Compute needs are rapidly growing, and individual CPU speeds have not kept pace with that increase. The simple fact is they aren’t ever going to be able to - we face the everpresent constraint of the speed of light, regardless of how many transistors we can cram onto a chip. Sure, stacking CPU cores solves the raw processing needs, but just cobbling more cores into a single server can’t provide the redundancy for zero-downtime or the scale for massive computing jobs.
The Problem: Feeding data into the CPU
The fundamental problem is aligning data with compute. After all, the CPU needs to have some numbers to crunch. Moving data to the CPU for computation in a single machine is doable, but scaling such that we can execute computation on a multiplicity of machines presents a cornucopia of new challenges
We need a way to run code efficiently in a concurrent and distributed fashion.
Today’s State-of-the-Art: Event-driven architectures and their limitations
Today’s best-in-class architectures rely on a message/event-driven model. However, all event-driven system ultimately rely on centralized databases to store new data and make it available to other systems. That compels you either towards a monolithic database (and single point-of-failure) or islands of disconnected state that don’t reconcile with each other.

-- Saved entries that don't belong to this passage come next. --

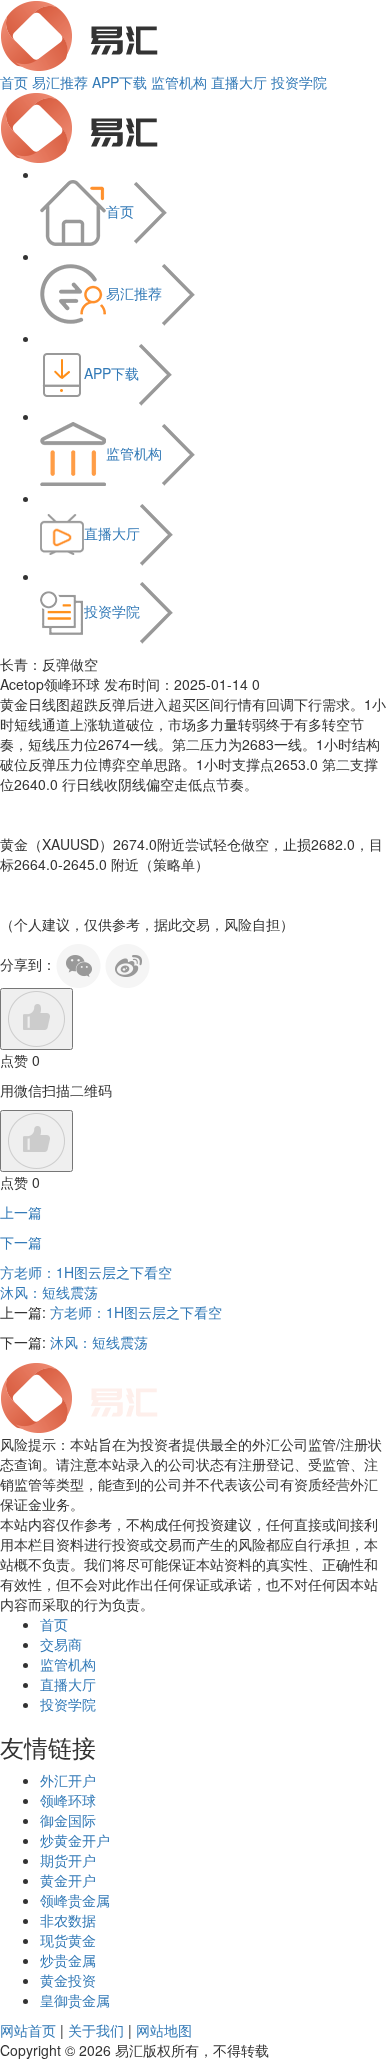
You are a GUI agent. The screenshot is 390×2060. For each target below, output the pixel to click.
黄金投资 (68, 1980)
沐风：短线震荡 (49, 1292)
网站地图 (164, 2030)
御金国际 (68, 1820)
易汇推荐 (60, 82)
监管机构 (179, 82)
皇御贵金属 (75, 2000)
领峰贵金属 (75, 1900)
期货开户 (68, 1860)
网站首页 (28, 2030)
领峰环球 (68, 1800)
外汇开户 (68, 1780)
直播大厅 (239, 82)
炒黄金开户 (75, 1840)
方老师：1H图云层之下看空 (86, 1272)
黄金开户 (68, 1880)
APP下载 (119, 82)
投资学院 (299, 82)
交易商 (61, 1644)
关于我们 (96, 2030)
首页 (14, 82)
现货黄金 (68, 1940)
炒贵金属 (68, 1960)
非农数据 (68, 1920)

For many applications, relying on a centralized database is not an insurmountable hurdle. Modern databases are well-optimized and downright speedy. Latency can be overcome by vertical or horizontal scaling of your database. So what’s the problem? Data distribution. The best centralized database in the world is useless if client applications can’t connect to it (for example, during an outage). Large companies have recourse to the infrastructure necessary to mitigate downtime from database availability failures this, but most users sure don’t. Resiliency also becomes an increasing concern with this model, especially as you consider hardware outside of the datacenter.
Distributed Actors: Battle-tested for decades and ready for tomorrow’s challenges
Enter the distributed actor.
Actors are a programming model that addresses the requirements of concurrent computation by defining what each actor in a system can do and how they interact with one another. It allows for the breaking apart of massive and complex computation tasks into individual ones that can be distributed across multiple machines in multiple data centers.

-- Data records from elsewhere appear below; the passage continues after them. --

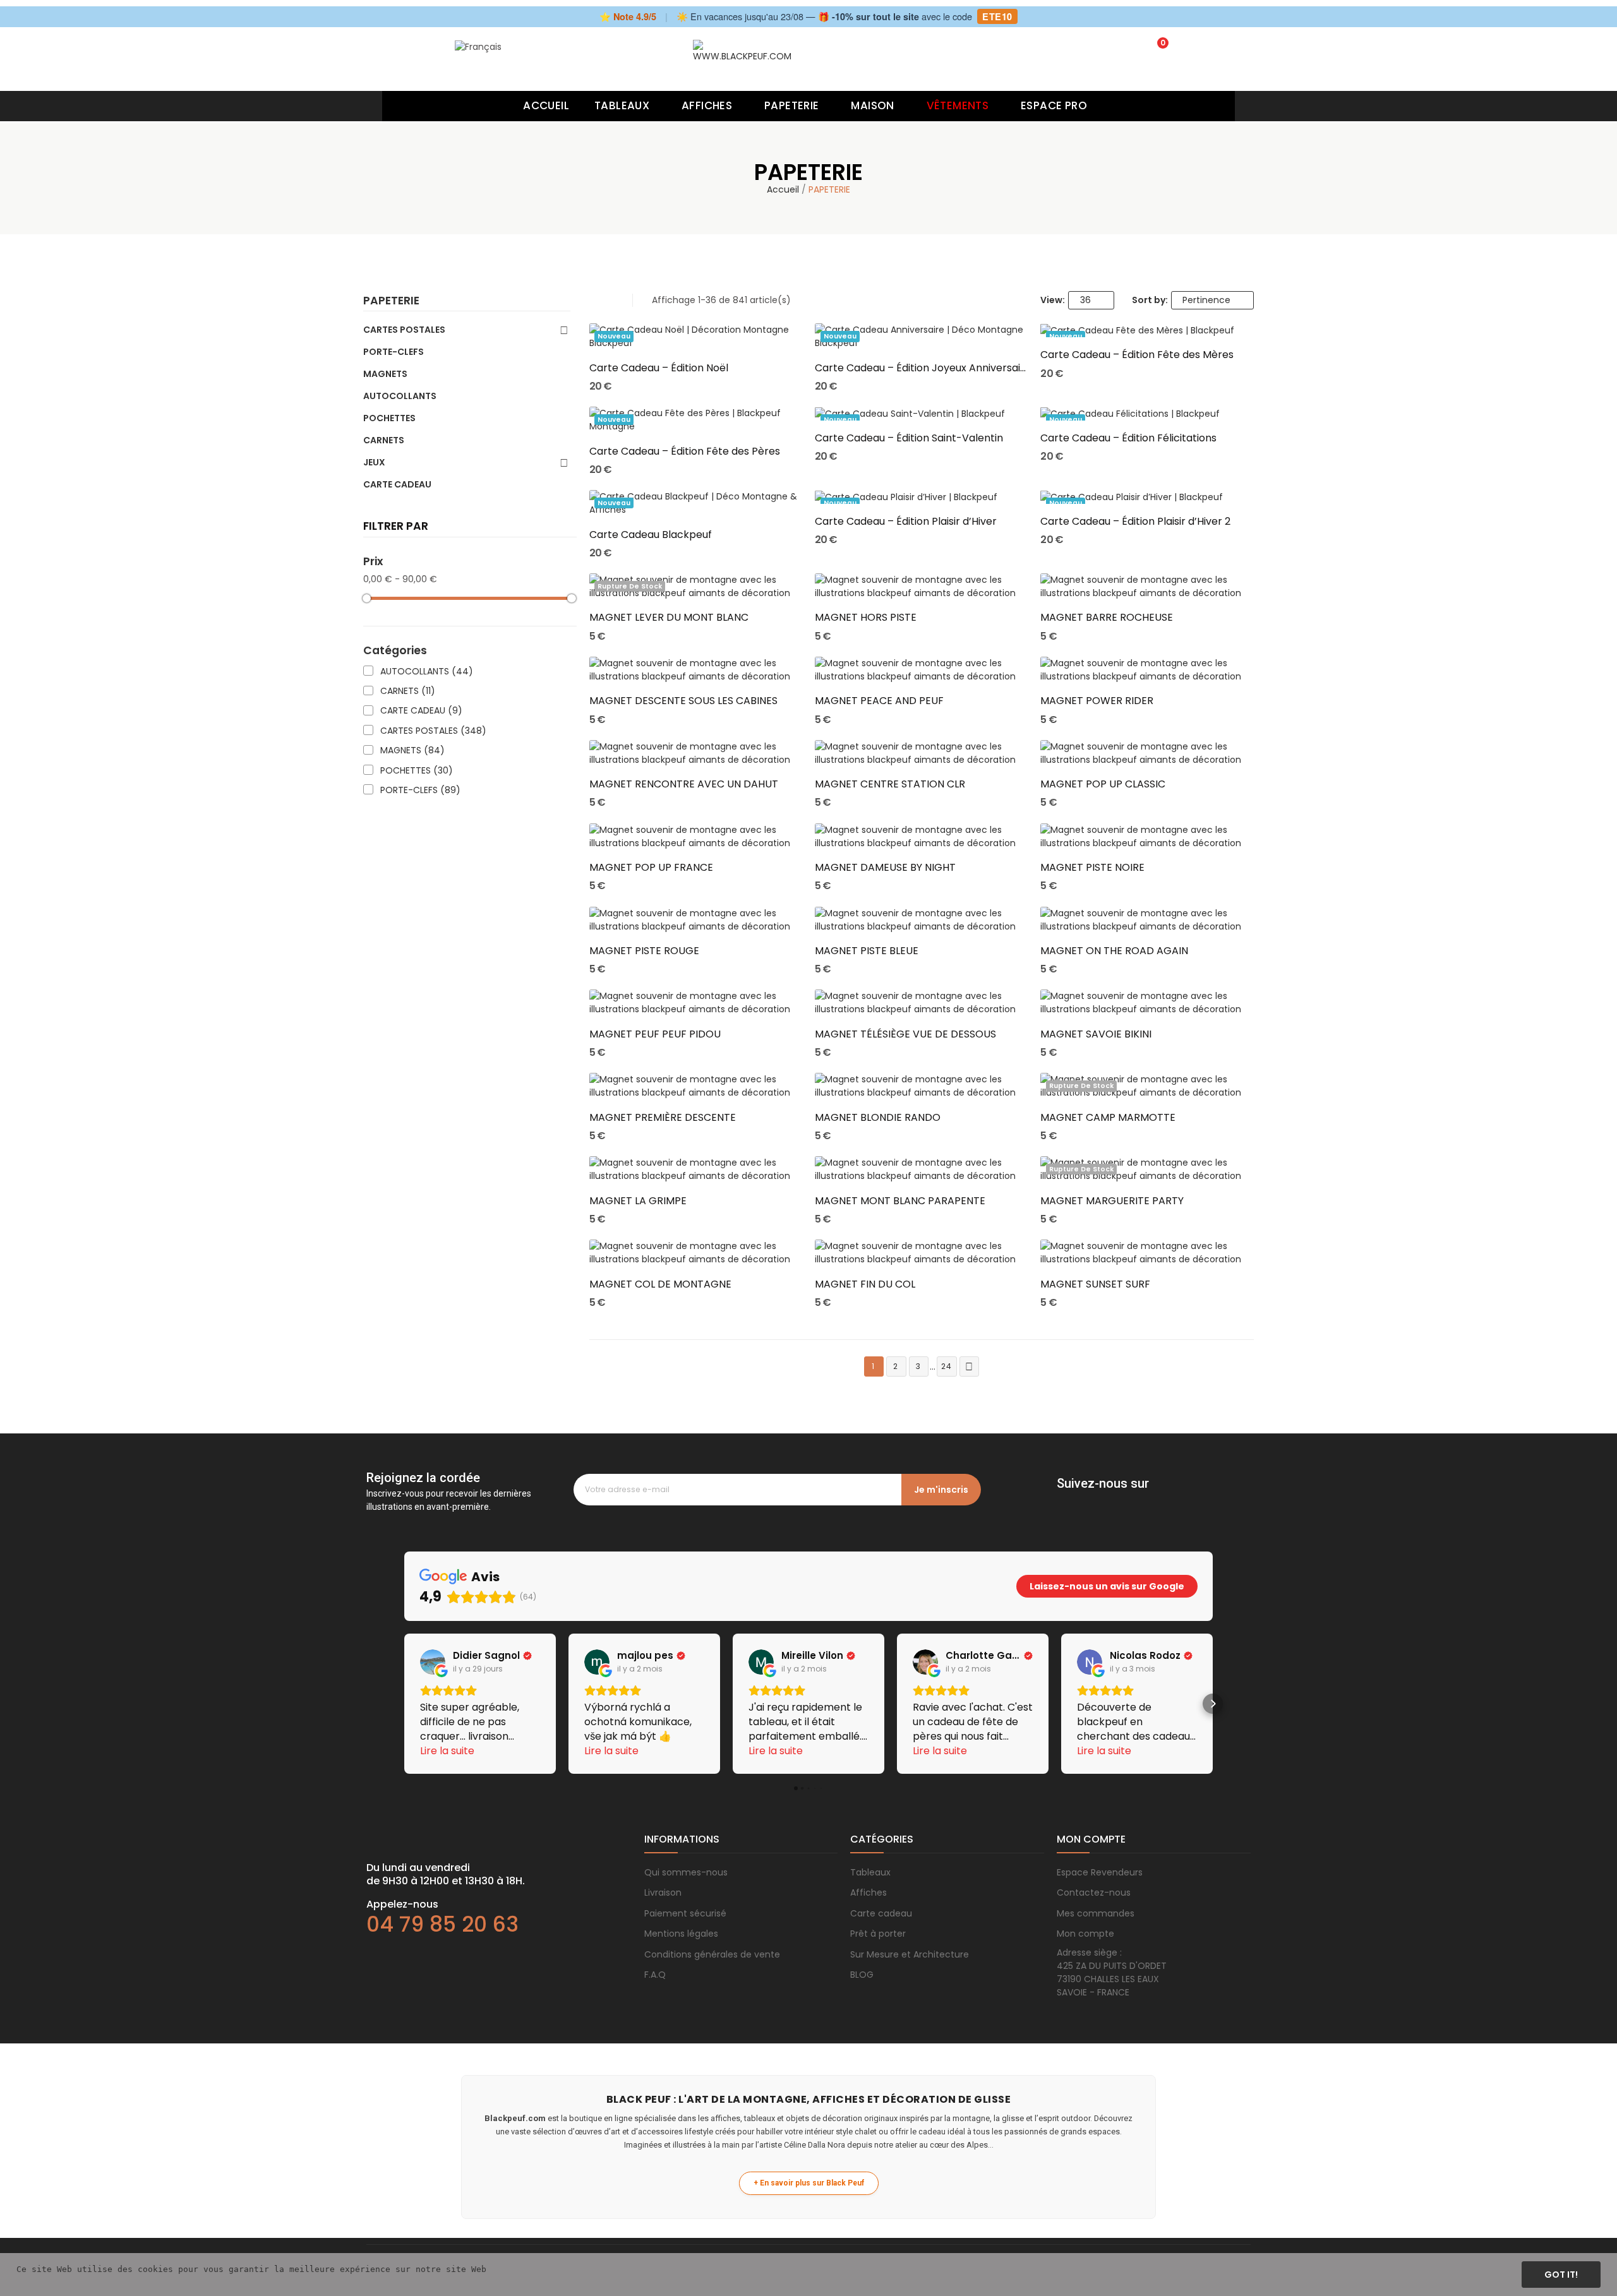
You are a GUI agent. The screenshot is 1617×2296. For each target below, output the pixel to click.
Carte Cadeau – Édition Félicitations (1128, 438)
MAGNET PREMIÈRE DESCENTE (662, 1118)
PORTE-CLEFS (393, 351)
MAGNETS (385, 374)
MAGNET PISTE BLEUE (866, 951)
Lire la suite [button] (447, 1750)
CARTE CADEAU (397, 484)
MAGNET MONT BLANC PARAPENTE (900, 1201)
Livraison (663, 1892)
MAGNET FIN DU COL (865, 1284)
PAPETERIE (391, 302)
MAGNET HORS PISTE (866, 618)
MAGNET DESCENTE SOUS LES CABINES (683, 701)
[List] (611, 300)
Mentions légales (681, 1933)
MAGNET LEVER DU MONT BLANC (668, 618)
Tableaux (870, 1872)
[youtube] (1139, 1501)
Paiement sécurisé (685, 1913)
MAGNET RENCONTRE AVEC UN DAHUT (683, 784)
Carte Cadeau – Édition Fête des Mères (1137, 355)
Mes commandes (1095, 1913)
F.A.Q (655, 1974)
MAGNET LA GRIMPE (638, 1201)
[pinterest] (1113, 1501)
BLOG (862, 1974)
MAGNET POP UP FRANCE (651, 868)
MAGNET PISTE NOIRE (1092, 868)
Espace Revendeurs (1100, 1872)
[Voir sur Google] (432, 1662)
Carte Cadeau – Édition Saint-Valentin (909, 438)
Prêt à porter (878, 1933)
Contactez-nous (1094, 1892)
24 (947, 1366)
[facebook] (1063, 1501)
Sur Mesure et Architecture (909, 1954)
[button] (404, 1704)
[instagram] (1088, 1501)
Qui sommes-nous (686, 1872)
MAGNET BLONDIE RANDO (878, 1118)
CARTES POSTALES (404, 329)
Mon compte (1085, 1933)
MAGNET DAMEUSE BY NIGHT (885, 868)
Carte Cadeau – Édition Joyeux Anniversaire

And sure, if you squint, actors do look like messaging systems. After all, actors send messages to one another and react to the messages that they’ve received.
But there is an important difference in how actors and event systems operate. Actors define their identity in a stateful and evolving fashion. In other words, an actor contains both logic (code that describes how to manipulate data passed via a message) and the most recent data computed by the actor (also known as “state”).
For example, if we create a new actor and set its value to zero, the state of that actor is 0. If we send the actor an "add 1" message, the actor will add 1 to 0 and record its new state as 1. The "add 1" logic is the actor's code, the current value of the actor is its state.
Actors shine in a number of contexts, specifically because of this bundling of logic and state. With actors, code executes using the actor’s existing internal data (its state) in combination with new data passed to the actor. Everything the actor needs to do its job is locally-accessible - the actor has no need to connect to an external data source such as a message bus or database.
Building with an actor model provides an excellent foundation for first-class offline support - allowing applications to continue to function even disconnected from the network.
Actors at scale: Constructing infinitely complex systems from simple building blocks
In the distributed actor model, the developer defines the system. The system then defines the environment that an actor operates in. The actor itself is a fully self-contained atomic unit that is only responsible for its one job. Actors operate sequentially by default, but support concurrent execution, as well. The actor is only concerned with the messages it receives and how it reacts. It doesn’t share memory with other actors and other actors can never directly alter its state.
Composing actors together creates a complex system out of simple building blocks. Each actor is a block of encapsulated logic and state, and developers can utilize as many of these blocks as needed. If one actor fails, that compute job is rescheduled to an available node. When an actor fails, the system notifies other concerned actors of the failure. Those concerned actors can then restart themselves or otherwise react to the notification.
In addition to the complexity and resiliency benefits of actors, the actor model also provides comparatively lower latency. While starting and stopping atomic processes by the millions may seem computationally slow and expensive, actors are incredibly lightweight and they cold start and shut down in mere microseconds.
Distributed Stateful Actors: An architectural paradigm shift to meet tomorrow’s needs
Great speed, resiliency, availability, and offline support make actors a compelling model for the next generation of applications.
Mycelial believes that the future is highly concurrent. We need to be ready for problems that involve a medley of machines, latency tolerances and connectivity stories. Actors elegantly empower developers to tackle these challenges in a performant and flexible fashion.